== Supplied passage ==
China's domestic food production still has some upside as it has not yet achieved the efficiency level of North American and Australian agricultural sector.
 

PiSigma

"the engineer"
China's coastal region is affluent enough to be able to afford the exploitation of water desalination, reclamation, and preservation technologies to become water self sufficient. This will free up the water from the Western plateau to be used for development in the west, agriculture in the Central Plains and fracking for oil and gas in the Szechuan Basin. US Energy Information Administration estimated China to have the largest proven reserve of recoverable shale gas in the world.

China's domestic food production still has some upside as it has not yet achieved the efficiency level of North American and Australian agricultural sector.
Shale gas in Sichuan is a terrible idea, for gas production and water usage... There are plethora of reasons I won't go into.

But desalination of sea water for coastal usages is not economically feasible. It is extremely expensive and environmental damaging. The amount needed by even just the coastal provinces would require more energy than China is current producing with change. Also transporting it further inland would also be expensive. A single oil pipeline is in the order of billions, now water requirements are 100x more, so expect to cost even more (not linear of course).
 

Rettam Stacf

Junior Member
Registered Member
Shale gas in Sichuan is a terrible idea, for gas production and water usage... There are plethora of reasons I won't go into.

Items from a dataset
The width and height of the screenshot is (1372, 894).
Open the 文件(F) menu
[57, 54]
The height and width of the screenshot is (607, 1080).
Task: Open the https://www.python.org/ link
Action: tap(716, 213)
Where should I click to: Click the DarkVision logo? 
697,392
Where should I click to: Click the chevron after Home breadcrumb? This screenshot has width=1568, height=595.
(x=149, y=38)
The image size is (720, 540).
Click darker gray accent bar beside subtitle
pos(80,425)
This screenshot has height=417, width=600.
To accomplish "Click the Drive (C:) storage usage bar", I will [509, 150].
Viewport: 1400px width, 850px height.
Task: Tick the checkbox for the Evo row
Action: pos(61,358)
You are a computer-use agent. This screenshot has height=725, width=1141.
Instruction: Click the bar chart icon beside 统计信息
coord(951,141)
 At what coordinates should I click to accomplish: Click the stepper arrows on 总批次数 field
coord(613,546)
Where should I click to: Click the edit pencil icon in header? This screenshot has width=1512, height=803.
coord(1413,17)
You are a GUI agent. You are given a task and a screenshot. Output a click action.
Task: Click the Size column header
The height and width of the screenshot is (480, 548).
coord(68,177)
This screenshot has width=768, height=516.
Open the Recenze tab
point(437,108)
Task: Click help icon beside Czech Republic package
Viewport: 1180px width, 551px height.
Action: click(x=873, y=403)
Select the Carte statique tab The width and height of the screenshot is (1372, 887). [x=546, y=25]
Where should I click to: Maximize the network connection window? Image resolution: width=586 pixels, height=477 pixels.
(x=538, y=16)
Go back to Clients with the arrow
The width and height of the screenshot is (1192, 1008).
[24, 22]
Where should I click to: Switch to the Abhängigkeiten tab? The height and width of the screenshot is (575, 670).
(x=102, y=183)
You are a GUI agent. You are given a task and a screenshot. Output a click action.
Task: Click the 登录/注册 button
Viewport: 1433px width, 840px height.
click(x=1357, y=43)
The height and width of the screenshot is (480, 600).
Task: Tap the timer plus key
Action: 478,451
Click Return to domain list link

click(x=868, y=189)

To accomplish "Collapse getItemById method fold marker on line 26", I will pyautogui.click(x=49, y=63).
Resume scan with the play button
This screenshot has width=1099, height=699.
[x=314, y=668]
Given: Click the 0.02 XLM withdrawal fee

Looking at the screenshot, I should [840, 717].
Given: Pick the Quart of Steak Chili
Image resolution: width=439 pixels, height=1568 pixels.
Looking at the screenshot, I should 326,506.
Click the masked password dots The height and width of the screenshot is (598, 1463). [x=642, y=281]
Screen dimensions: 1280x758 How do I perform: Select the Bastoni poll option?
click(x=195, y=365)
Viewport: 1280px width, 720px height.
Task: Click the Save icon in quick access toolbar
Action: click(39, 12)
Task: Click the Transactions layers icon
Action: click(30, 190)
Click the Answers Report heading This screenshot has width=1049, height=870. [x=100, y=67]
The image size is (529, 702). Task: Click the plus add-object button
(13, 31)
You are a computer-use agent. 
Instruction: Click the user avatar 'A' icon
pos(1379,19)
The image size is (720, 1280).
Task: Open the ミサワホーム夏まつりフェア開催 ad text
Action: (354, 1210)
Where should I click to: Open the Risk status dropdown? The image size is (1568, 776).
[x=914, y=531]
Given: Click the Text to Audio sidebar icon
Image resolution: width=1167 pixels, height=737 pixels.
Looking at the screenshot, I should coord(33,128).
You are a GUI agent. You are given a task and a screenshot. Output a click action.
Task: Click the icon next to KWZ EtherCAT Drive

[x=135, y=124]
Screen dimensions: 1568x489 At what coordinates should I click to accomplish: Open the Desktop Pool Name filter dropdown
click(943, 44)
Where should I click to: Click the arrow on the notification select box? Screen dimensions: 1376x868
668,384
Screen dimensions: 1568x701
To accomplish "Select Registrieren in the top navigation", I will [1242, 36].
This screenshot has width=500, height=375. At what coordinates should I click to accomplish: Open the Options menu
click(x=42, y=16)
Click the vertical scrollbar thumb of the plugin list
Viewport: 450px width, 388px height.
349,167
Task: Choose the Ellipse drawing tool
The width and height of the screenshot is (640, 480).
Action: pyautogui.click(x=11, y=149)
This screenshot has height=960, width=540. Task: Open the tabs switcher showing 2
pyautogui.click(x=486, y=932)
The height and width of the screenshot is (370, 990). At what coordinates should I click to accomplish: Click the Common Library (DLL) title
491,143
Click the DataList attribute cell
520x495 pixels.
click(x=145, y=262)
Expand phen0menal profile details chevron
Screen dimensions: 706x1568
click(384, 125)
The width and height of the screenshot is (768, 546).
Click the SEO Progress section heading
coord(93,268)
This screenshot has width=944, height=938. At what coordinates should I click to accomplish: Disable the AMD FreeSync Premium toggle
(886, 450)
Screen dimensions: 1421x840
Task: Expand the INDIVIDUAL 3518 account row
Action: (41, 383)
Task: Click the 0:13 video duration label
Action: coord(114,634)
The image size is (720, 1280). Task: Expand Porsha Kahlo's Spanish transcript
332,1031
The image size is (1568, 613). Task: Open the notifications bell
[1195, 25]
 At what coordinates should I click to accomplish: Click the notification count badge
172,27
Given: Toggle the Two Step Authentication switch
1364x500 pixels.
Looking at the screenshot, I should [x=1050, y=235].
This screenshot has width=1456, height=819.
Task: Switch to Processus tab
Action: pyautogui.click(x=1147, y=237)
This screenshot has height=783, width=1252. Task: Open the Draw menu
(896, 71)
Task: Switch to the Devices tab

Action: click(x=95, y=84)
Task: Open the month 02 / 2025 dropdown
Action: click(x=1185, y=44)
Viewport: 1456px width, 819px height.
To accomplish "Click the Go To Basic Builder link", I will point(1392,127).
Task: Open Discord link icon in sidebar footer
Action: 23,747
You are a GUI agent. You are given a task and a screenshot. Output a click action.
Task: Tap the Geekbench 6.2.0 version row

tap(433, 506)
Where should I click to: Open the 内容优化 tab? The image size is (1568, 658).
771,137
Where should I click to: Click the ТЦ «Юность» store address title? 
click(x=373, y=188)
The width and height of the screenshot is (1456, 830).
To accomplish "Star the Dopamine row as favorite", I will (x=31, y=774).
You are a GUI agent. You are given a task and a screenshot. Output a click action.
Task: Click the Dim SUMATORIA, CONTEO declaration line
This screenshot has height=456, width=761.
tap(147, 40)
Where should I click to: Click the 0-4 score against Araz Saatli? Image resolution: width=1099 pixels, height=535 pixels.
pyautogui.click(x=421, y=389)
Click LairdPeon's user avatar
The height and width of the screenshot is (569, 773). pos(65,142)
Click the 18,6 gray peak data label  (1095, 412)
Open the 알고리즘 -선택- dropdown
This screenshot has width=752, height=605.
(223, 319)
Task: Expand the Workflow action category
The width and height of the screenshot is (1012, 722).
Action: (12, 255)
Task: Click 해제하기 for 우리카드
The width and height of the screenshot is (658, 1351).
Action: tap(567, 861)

== Tasks to perform ==
• 1. Reproduce the forum excerpt word for word, everything from "China's coastal region" down to "in the world.".
• 2. For each statement below, say whether it agrees with the forum excerpt, answering yes or no and quoting the deciding words.
(a) The US Energy Information Administration estimated China to have the largest proven reserve of recoverable shale gas in the world.
(b) The reply holds that desalinating sea water for coastal use is economically feasible.
(c) A single oil pipeline is said to cost in the order of millions.
• 3. Answer these questions from the forum excerpt, one per line.
(a) Which agricultural sectors are named as the efficiency level China has not yet reached?
(b) In which basin would freed-up water be used for fracking for oil and gas?
(c) How many times more are water requirements said to be compared with a single oil pipeline?

== Answers below ==
• 1.
China's coastal region is affluent enough to be able to afford the exploitation of water desalination, reclamation, and preservation technologies to become water self sufficient. This will free up the water from the Western plateau to be used for development in the west, agriculture in the Central Plains and fracking for oil and gas in the Szechuan Basin. US Energy Information Administration estimated China to have the largest proven reserve of recoverable shale gas in the world.

• 2.
(a) Yes: "US Energy Information Administration estimated China to have the largest proven reserve of recoverable shale gas in the world."
(b) No: "But desalination of sea water for coastal usages is not economically feasible."
(c) No: "A single oil pipeline is in the order of billions"

• 3.
(a) The North American and Australian agricultural sectors
(b) The Szechuan Basin
(c) 100x more